TASKS FOR THIS EXERCISE:
1 – In the Slashdot post about FEAD, by what average percentage does FEAD claim to shrink application programs?
2 – Repeat the passage of the Slashdot post about FEAD that opens with the words containing "The thing they" and closes with "meant to do.".
3 – Carry on the Slashdot discussion about FEAD compression from the point where it stops.

DOCUMENT SECTION:
——————
Slashdot Mirror


FEAD Compressing Compressed Files by 50-75%?

An anonymous reader asks: "I just installed Acrobat Reader and found that it was using FEAD which claims - 'FEAD© Optimizer© significantly reduces the size of application programs on average by 50% (in some cases up to 75%, depending on the specific software), even when they are already compressed with common compression technology like ZIP or CAB.' . It seems that they optimize each application individually at thieir labs. But an average of 50% compression on already compressed binary files seems to be too good to be true. Anyone familiar with how someone may be able to achieve this?"

2 of 75 comments (clear)

  1. It's not compression by photon317 · · Score: 4, Informative


    The thing they tout as FEAD is basically a load-over-network-on-demand thingy. They haven't actually developed anything that does compression, they're just storing some of the app on a server somewhere to be downloaded on demand. The hype at their site mislead you, like it was meant to do.
——————
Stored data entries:
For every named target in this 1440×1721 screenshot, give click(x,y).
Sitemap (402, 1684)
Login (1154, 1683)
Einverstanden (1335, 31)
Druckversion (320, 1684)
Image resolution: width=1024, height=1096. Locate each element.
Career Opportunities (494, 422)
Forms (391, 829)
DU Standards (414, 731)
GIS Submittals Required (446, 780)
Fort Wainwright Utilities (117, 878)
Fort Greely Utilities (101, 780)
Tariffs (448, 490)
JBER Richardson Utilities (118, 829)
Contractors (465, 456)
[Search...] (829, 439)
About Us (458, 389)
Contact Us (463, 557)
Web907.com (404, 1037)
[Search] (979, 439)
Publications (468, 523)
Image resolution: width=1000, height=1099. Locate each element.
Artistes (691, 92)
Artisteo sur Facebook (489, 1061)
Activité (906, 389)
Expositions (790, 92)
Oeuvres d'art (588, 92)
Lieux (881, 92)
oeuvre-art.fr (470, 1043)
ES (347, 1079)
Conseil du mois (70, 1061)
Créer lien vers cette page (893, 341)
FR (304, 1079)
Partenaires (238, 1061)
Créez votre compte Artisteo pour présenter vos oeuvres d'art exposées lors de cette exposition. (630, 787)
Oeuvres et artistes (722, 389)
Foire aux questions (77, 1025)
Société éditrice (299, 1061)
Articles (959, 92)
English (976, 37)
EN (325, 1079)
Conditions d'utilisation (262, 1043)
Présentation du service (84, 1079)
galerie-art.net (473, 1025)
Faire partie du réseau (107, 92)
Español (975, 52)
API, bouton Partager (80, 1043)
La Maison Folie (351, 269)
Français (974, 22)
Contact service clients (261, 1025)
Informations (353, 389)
——————
ACTIVITY ANSWERS:
1 – By 50% on average, and up to 75% in some cases.

2 –
The thing they tout as FEAD is basically a load-over-network-on-demand thingy. They haven't actually developed anything that does compression, they're just storing some of the app on a server somewhere to be downloaded on demand. The hype at their site mislead you, like it was meant to do.

3 –
    --
    11*43+456^2
    1. Re:It's not compression by bobbozzo · · Score: 3, Informative

      When you download Acrobat, it usually will download an "Adobe Download Manager" or something like that.

      That is NOT what is being discussed here.

      Even if you bypass using the download manager, it still uses FEAD to decompress and install AcroRead.

      One could easily disprove your theory by unplugging their net connection during the FEAD decompression... Done... no adverse affect.

      Nonetheless, the installer is VERY slow, and is still bigger than the AcroRead 5.1 installer, which did not use FEAD.

      Making users go through this many steps (download the download manager. run it. wait for it to download. wait for fead...) and slowness is insane.

      --
      Nothing to see here; Move along.